I am an avid yoga student. I find it’s a great practice for my physical and mental well-being. The particular studio I attend has a tradition where the instructor begins the class by offering the students an intention for the hour of practice. On a recent evening, the teacher began the class by offering the intention of trust. At the conclusion of class, the instructor spoke about why she chose that particular intention. She explained that she is in the third month of a new job (she teaches yoga in the evenings on the side), and that she is working with an incredibly talented group of colleagues – so talented that she often questions her own intelligence and ability. Trusting herself, she shared, allows her to feel that she’s “good enough.”
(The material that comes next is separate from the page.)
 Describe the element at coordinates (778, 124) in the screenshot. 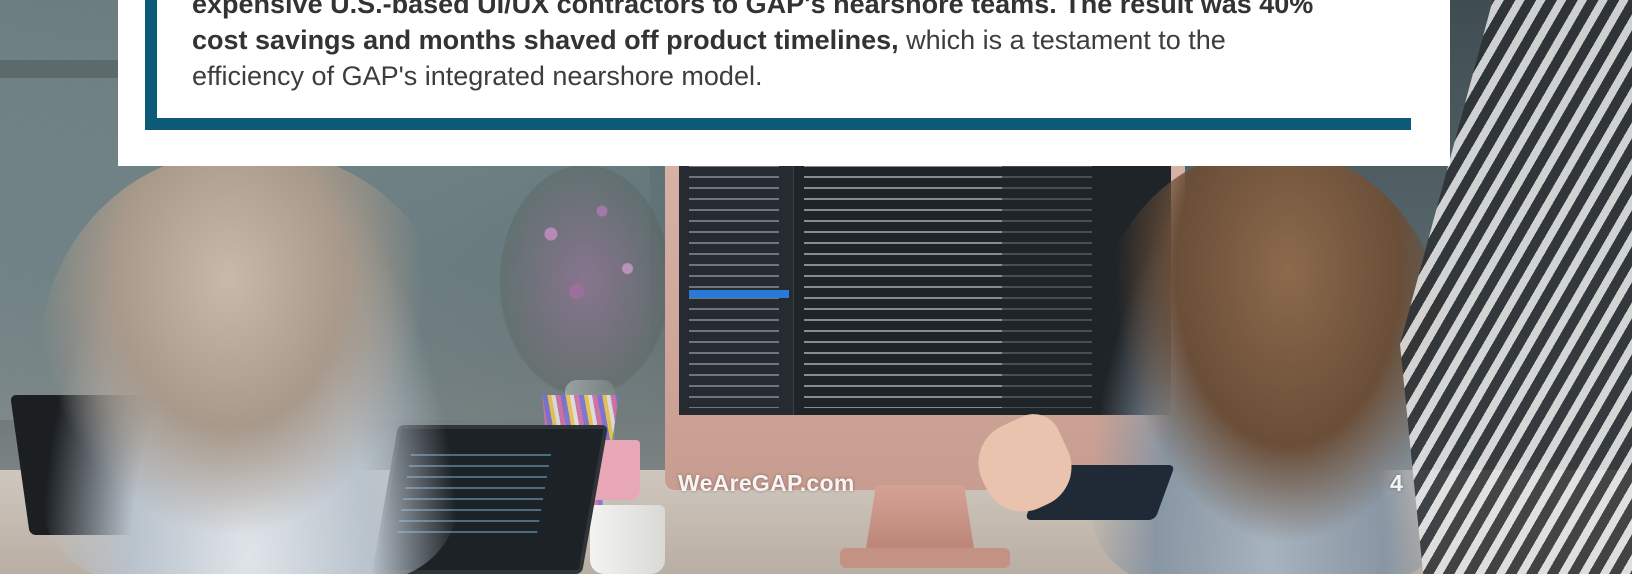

I immediately appreciated and was moved by her vulnerability. The practice of self-acceptance is an incredibly important one. For many, it is a healthy, valuable discipline that allows one to move from a place of self-doubt or even self-loathing to a place of self-compassion and self-assuredness. As class ended, however, I found myself questioning the notion of good enough. “This woman isn’t good enough,” I thought. “She is extraordinary. Why would she be denying herself the gift of that belief?”
I have written quite a bit about the power of self-image or identity. I argue that identity is one of the most powerful drivers of human behavior. Everyone has an identity and can take only those actions consistent with that identity. I believe that an unexamined identity is the most significant constraint on one’s potential. “Good enough” is a much healthier and stronger identity, of course, than “not good enough.” And yet, a “good enough” identity robs the person of so much more. Good enough implies just that. A person who is good enough is sufficient. He or she meets the bar but doesn’t exceed it. A person with a “good enough” identity will take actions and get results in life that are just good enough. So, although this is much better than not good enough, it is far short of the full potential which most people are capable of reaching.
I left class that evening thinking about the nuanced implications of the beliefs we hold about ourselves. The consequences of a negative self-image are clear. Less apparent, however, are the subtle limitations of otherwise well-intended, healthy beliefs about self-sufficiency. Paradoxically, beliefs like “I am sufficient” or “I am good enough” may be the most limiting. Simply put, good enough is not good enough.